Screenshot and document pointing data:

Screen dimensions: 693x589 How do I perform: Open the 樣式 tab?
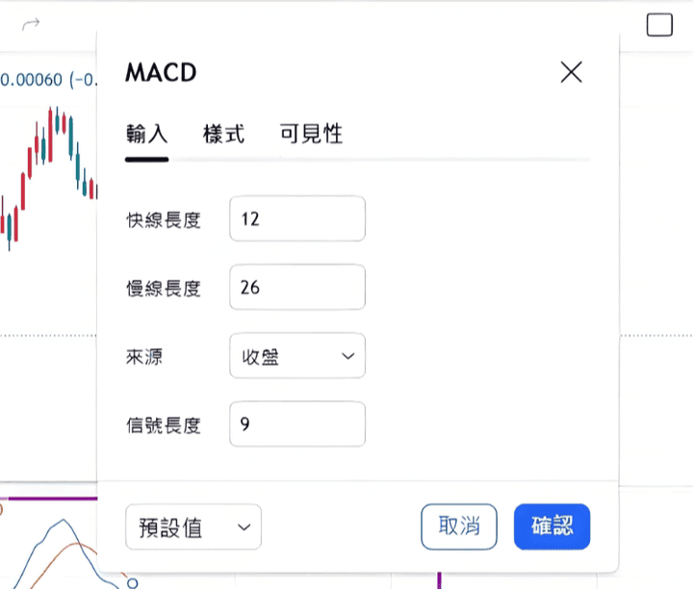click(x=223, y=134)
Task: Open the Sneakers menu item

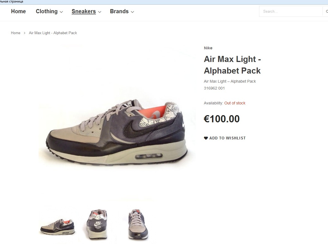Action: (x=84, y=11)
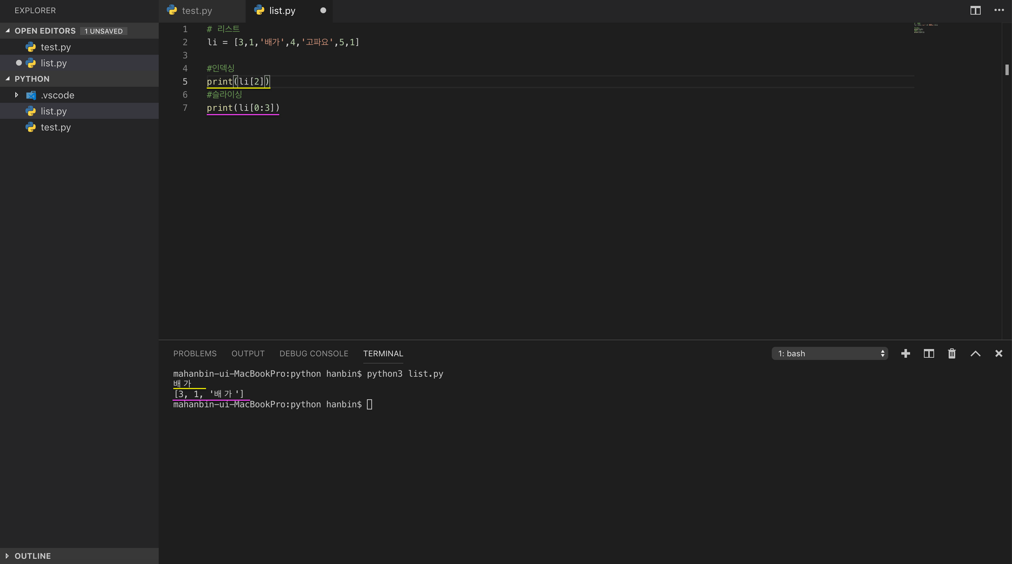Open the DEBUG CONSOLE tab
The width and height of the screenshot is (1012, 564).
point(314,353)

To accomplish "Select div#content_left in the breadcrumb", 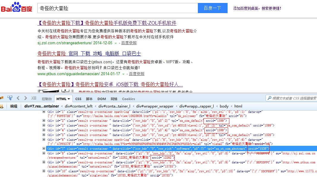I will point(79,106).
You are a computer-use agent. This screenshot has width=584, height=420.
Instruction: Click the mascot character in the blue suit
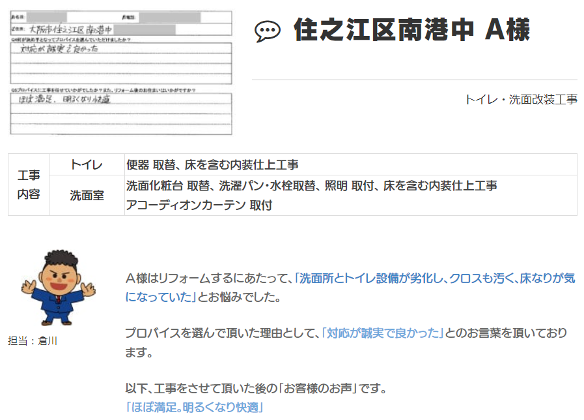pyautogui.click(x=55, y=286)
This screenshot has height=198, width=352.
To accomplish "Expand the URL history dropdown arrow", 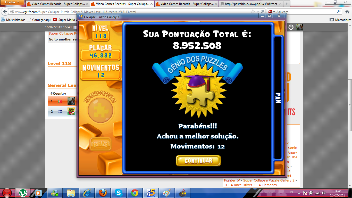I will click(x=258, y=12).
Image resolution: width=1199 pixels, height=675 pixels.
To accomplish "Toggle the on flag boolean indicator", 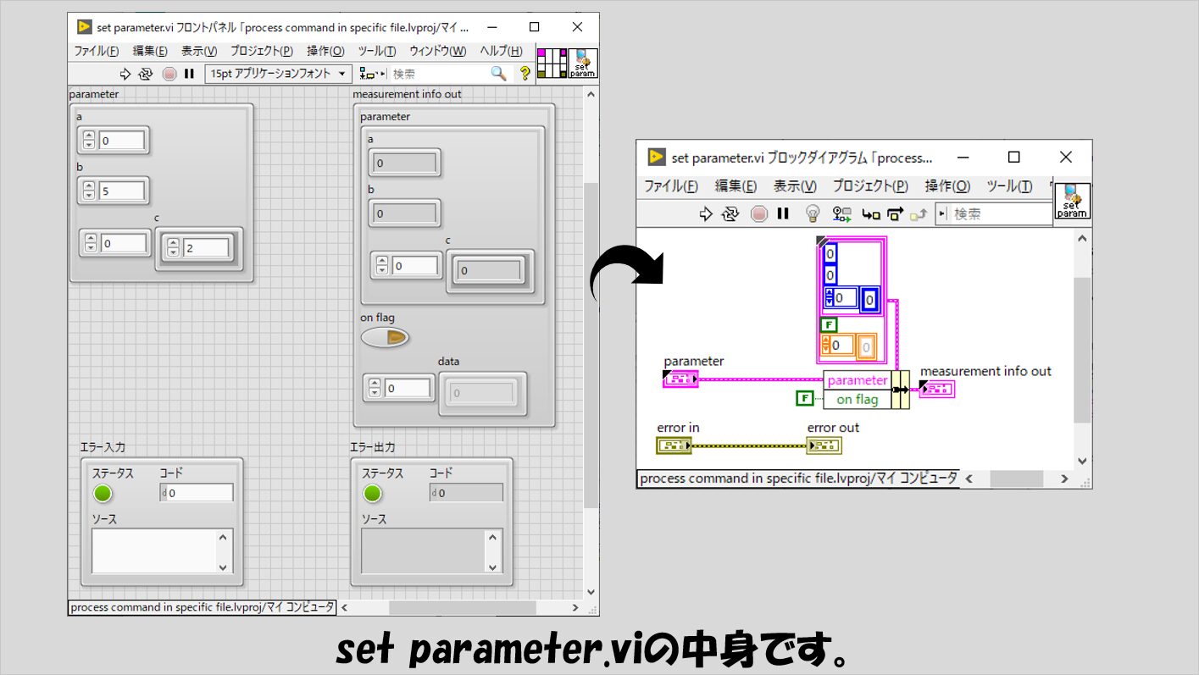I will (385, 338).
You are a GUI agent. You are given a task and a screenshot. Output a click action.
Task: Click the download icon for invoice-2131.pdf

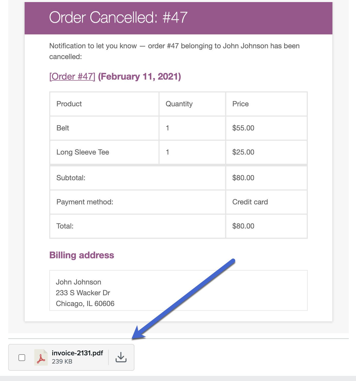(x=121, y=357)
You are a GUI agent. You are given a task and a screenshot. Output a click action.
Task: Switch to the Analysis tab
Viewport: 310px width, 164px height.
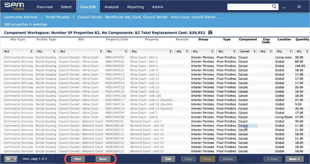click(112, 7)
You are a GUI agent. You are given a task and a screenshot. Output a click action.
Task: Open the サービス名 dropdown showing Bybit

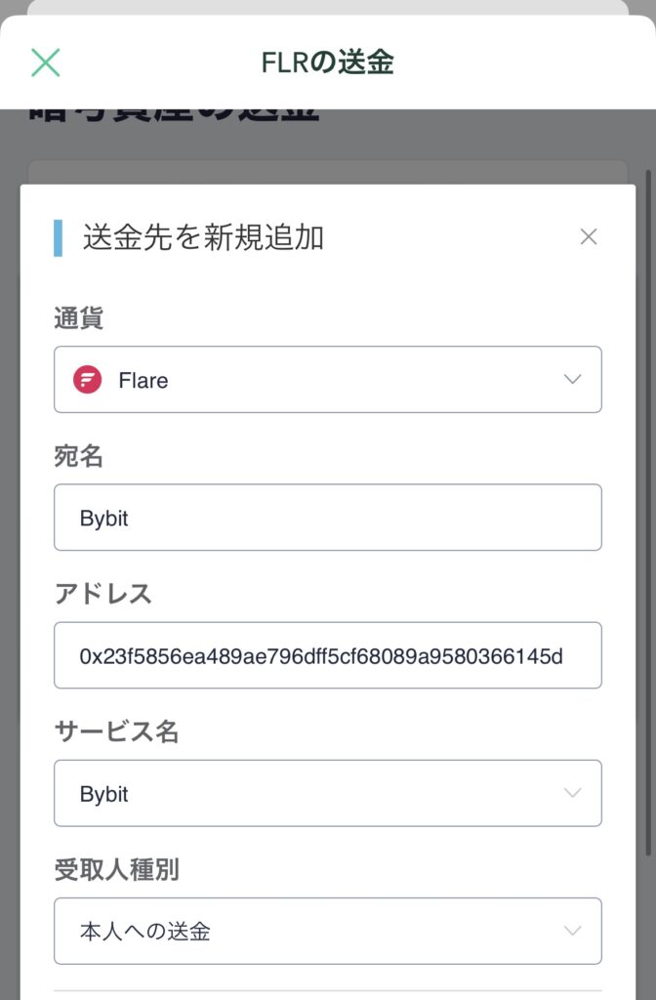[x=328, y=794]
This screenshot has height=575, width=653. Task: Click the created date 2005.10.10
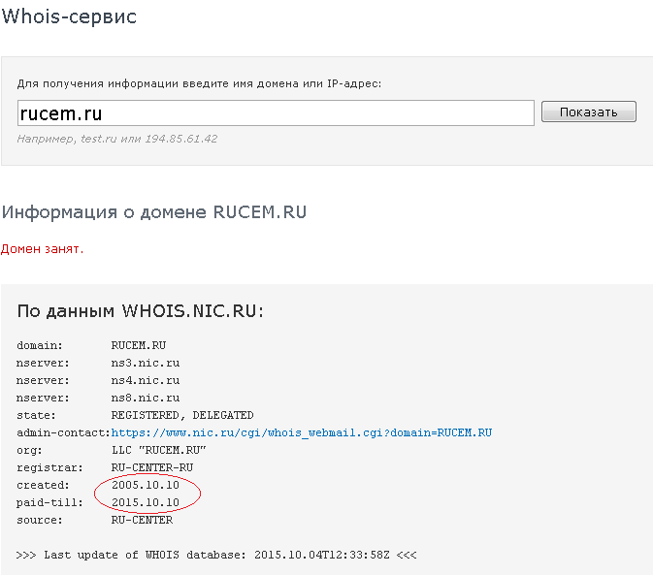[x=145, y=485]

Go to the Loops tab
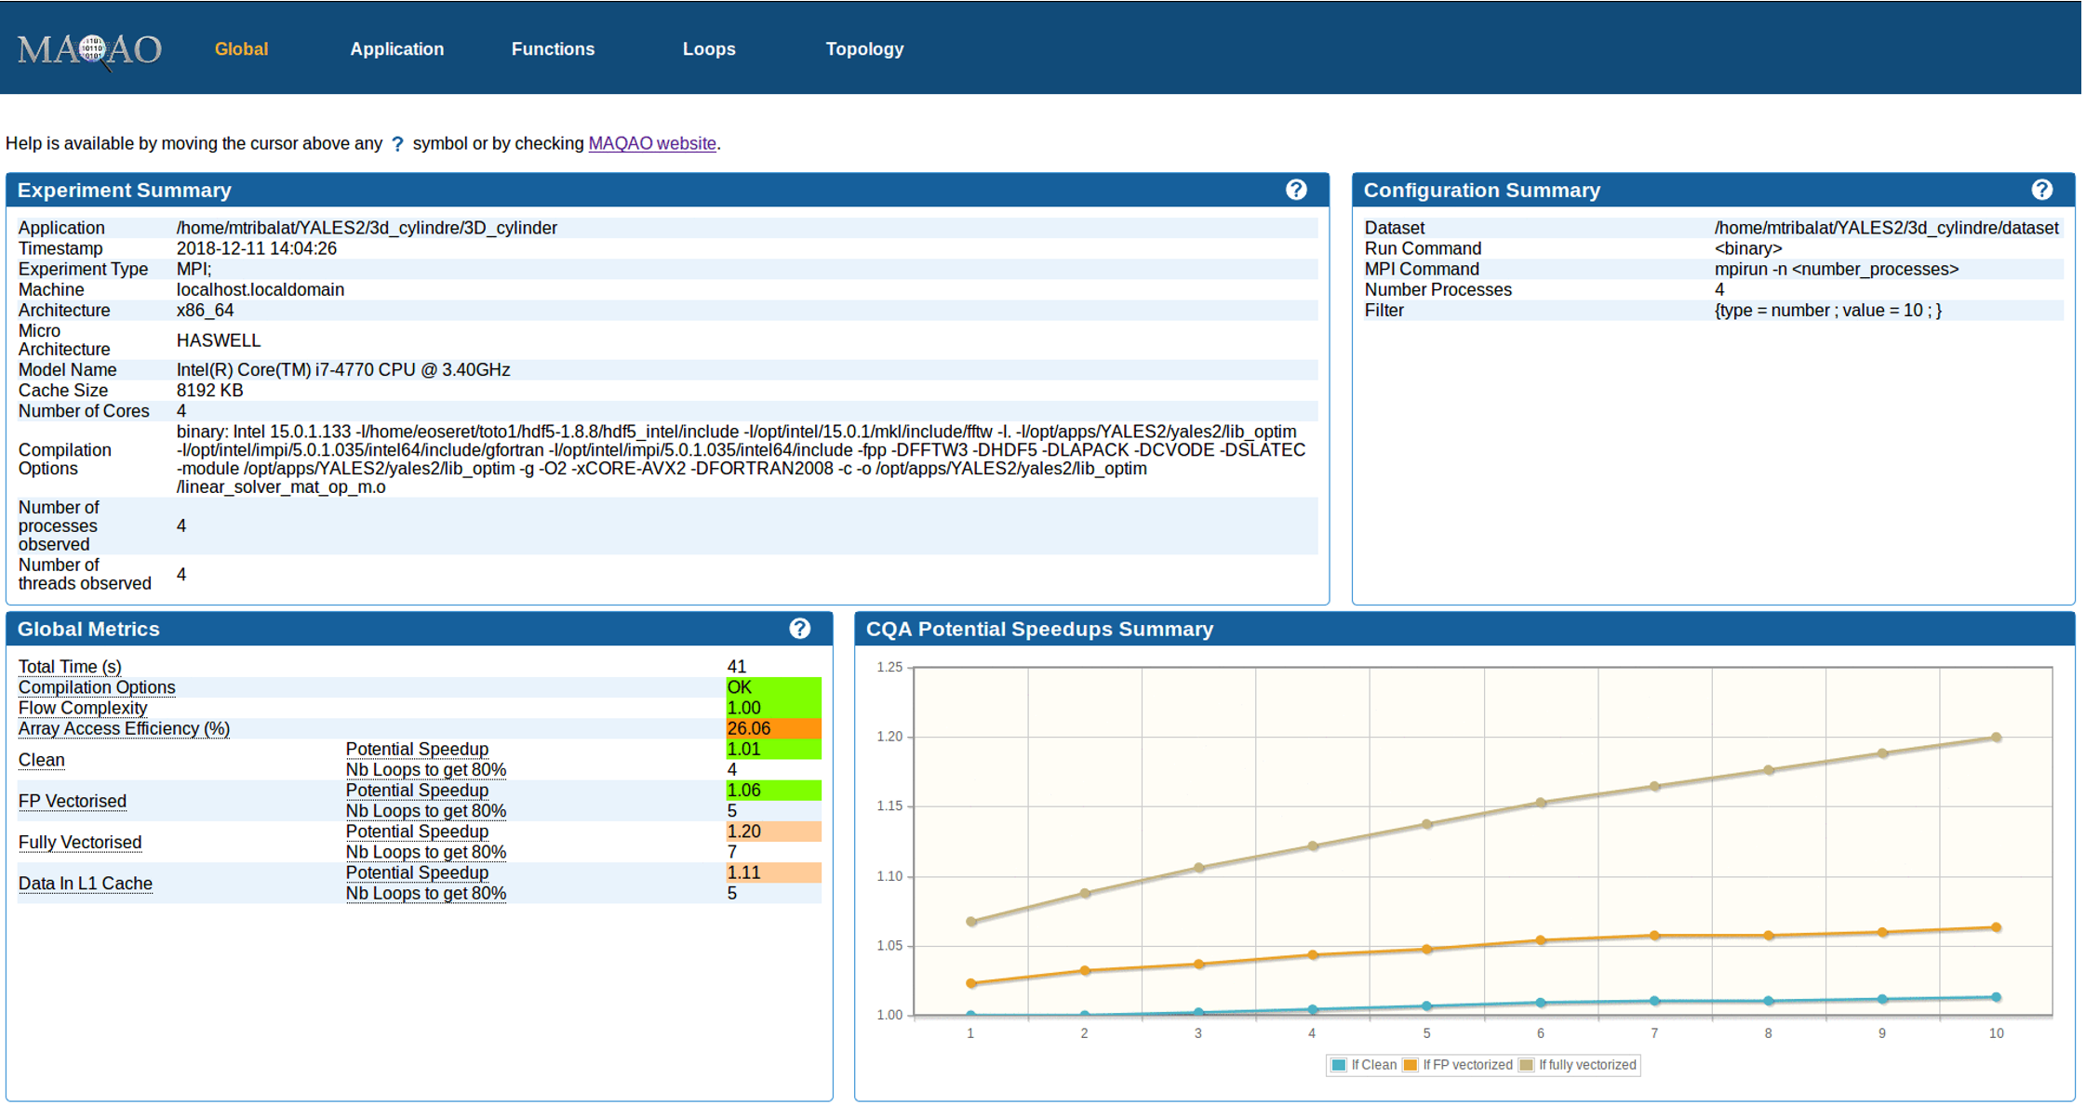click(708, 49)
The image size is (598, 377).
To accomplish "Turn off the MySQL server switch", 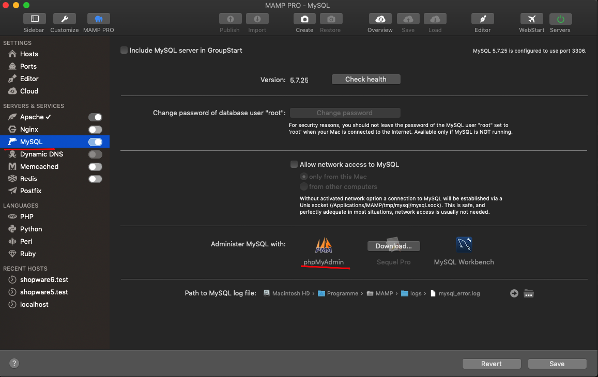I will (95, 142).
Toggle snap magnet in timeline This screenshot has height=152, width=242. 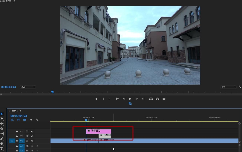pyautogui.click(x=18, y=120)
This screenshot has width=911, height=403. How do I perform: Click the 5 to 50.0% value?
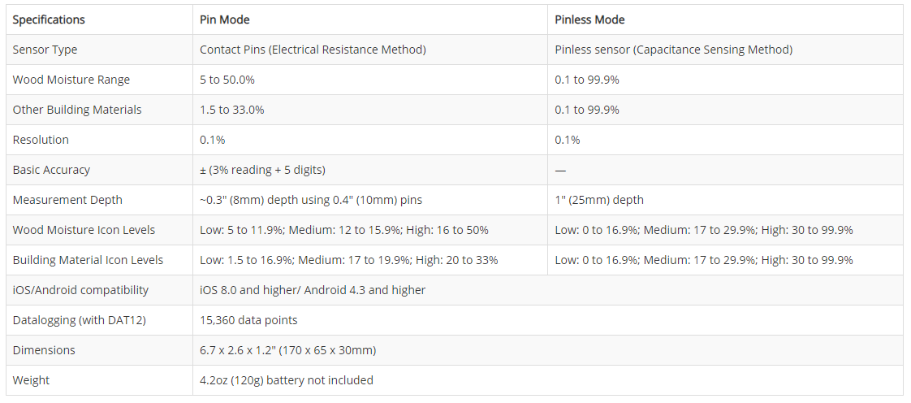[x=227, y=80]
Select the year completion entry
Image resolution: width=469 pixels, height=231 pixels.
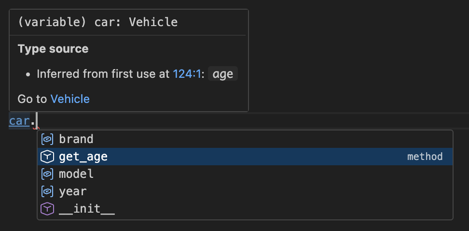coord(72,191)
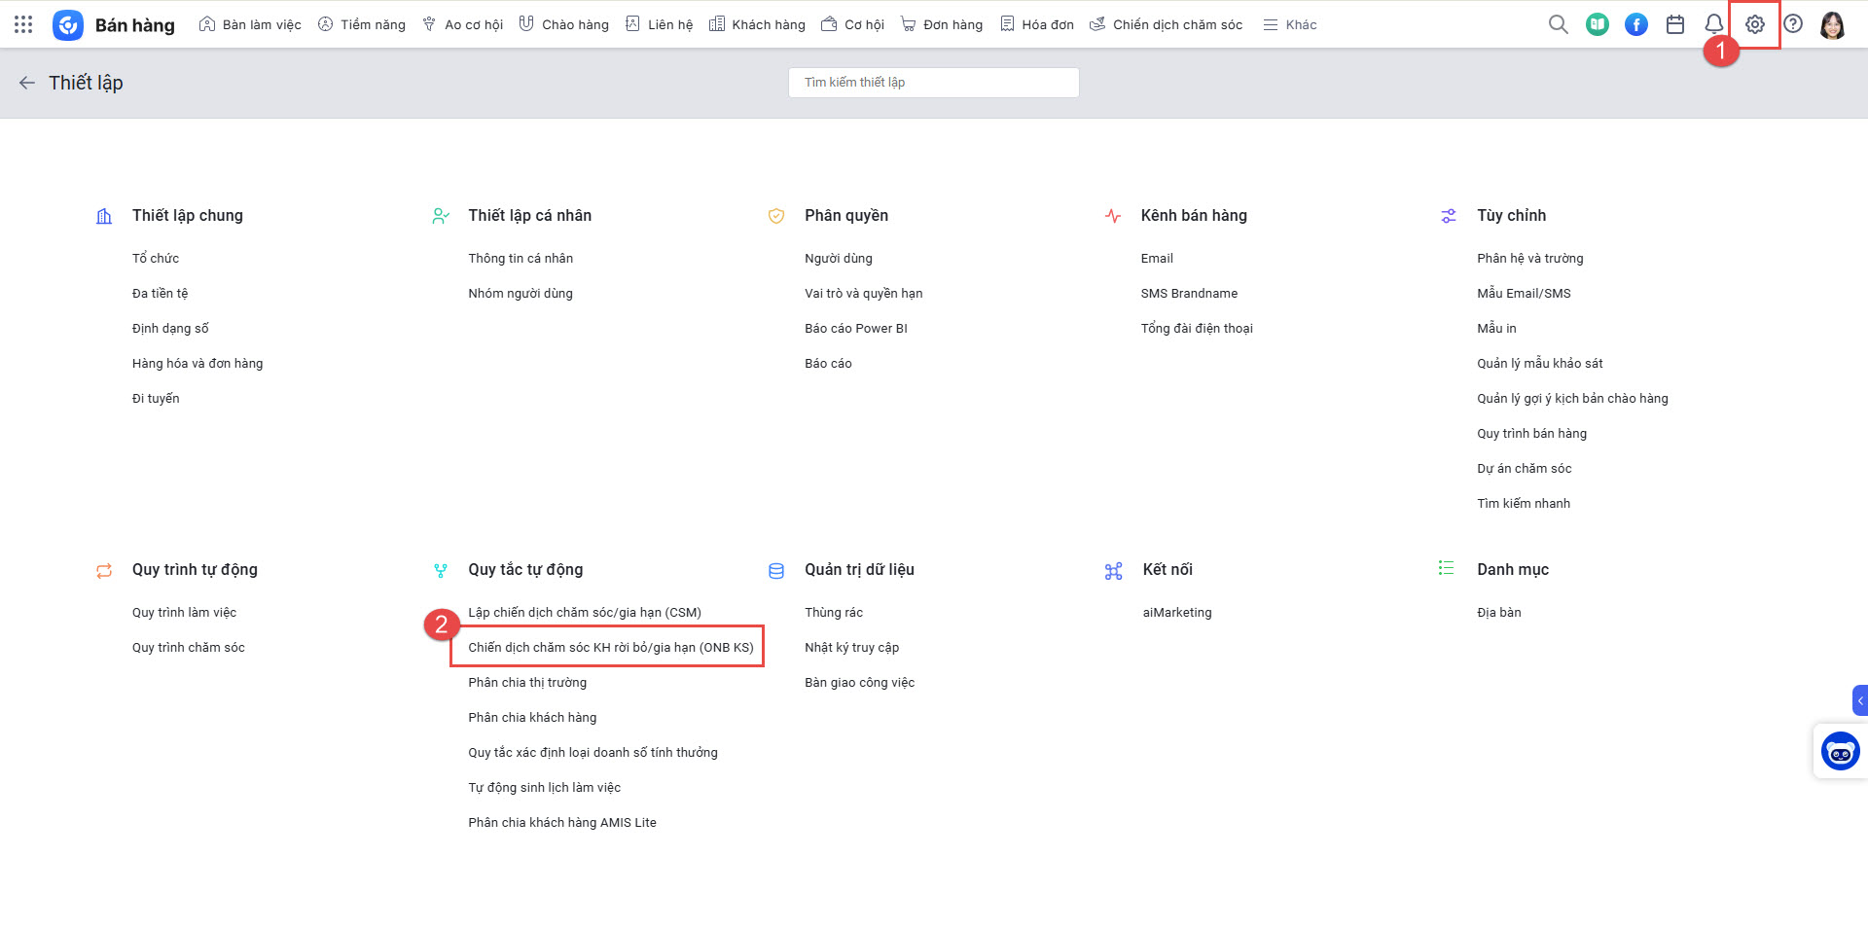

Task prompt> Render the records as a JSON list of strings with one string per line, starting at the line that contains "Select the year completion entry" and running through the end of the records. Leave out blank lines and pictures.

Response>
[
  "Select the year completion entry",
  "Image resolution: width=469 pixels, height=231 pixels.",
  "coord(72,191)"
]